Stored records:
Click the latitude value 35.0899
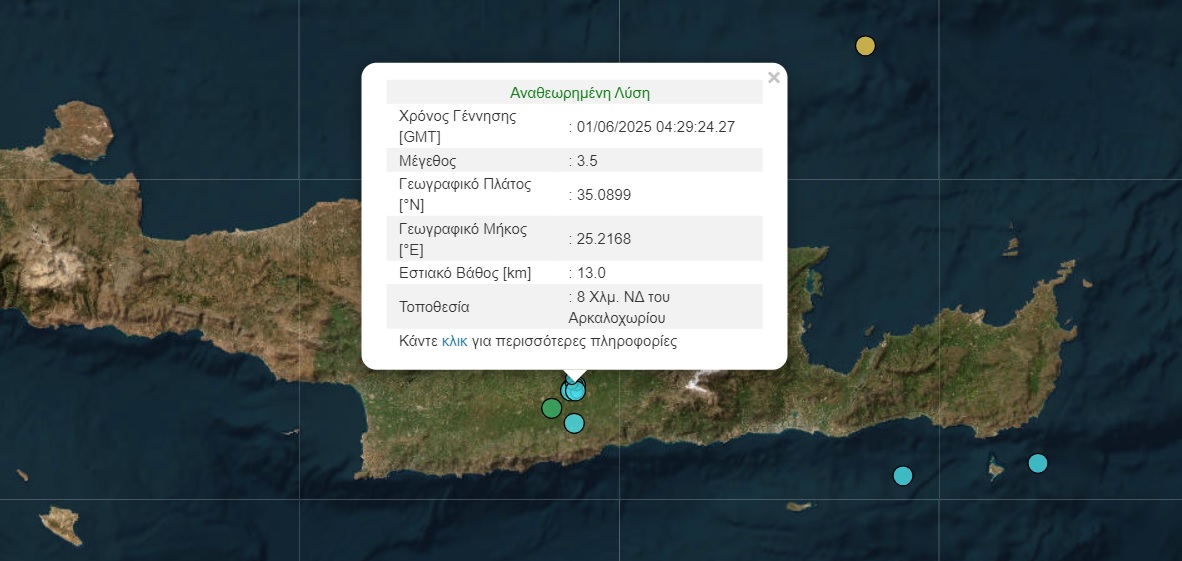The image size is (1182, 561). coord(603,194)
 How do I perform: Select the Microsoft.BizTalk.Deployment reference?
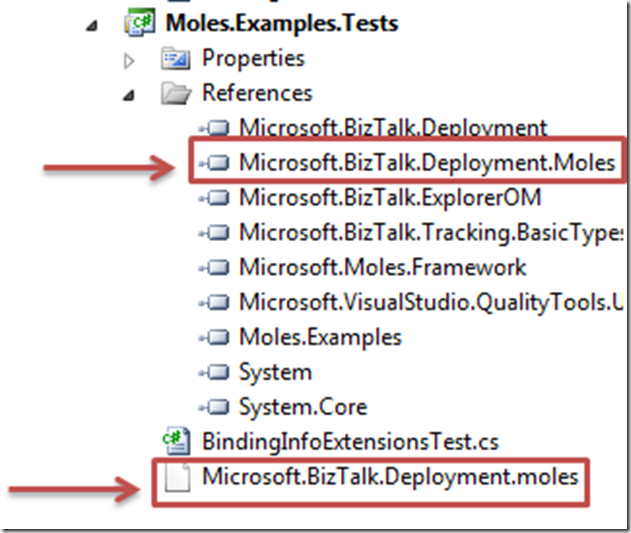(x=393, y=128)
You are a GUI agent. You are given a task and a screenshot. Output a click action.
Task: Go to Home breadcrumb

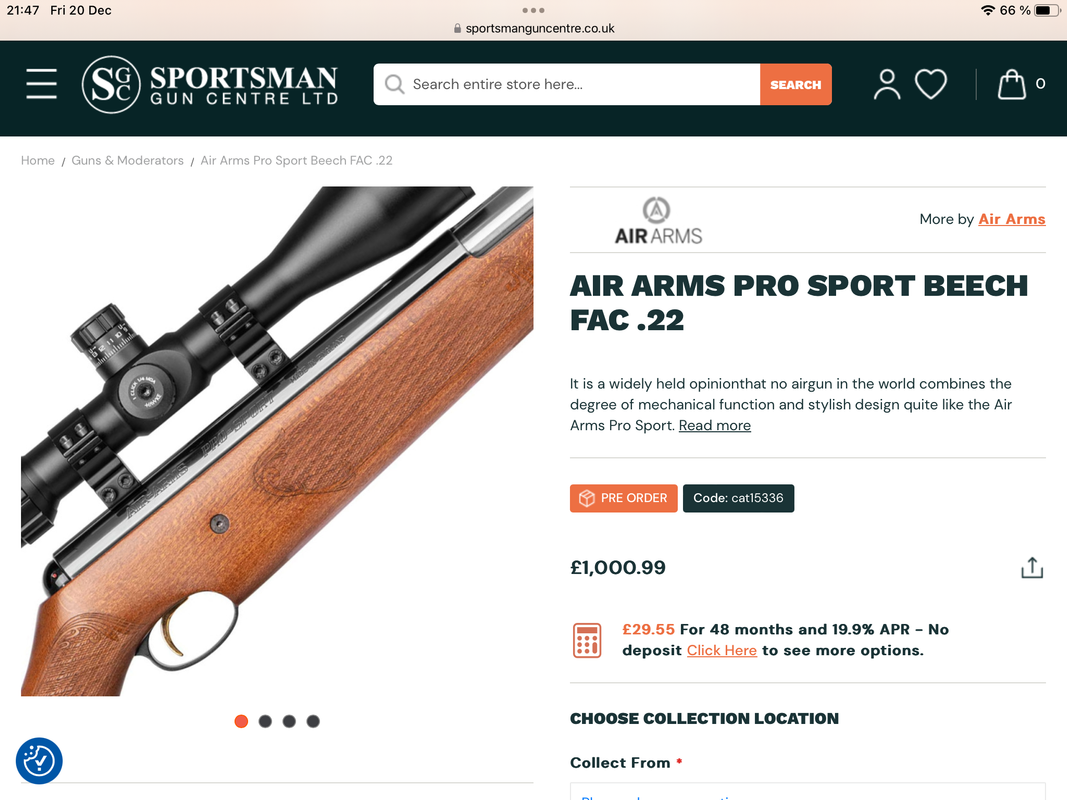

Exercise: An exact reprint of every record is required, with the pictures omitted.

Output of the task:
Click the latitude value 35.0899
The image size is (1182, 561). coord(603,194)
 How do I perform: Select the Microsoft.BizTalk.Deployment reference?
(x=393, y=128)
You are a GUI agent. You are given a task and a screenshot. Output a click action.
Task: Go to Home breadcrumb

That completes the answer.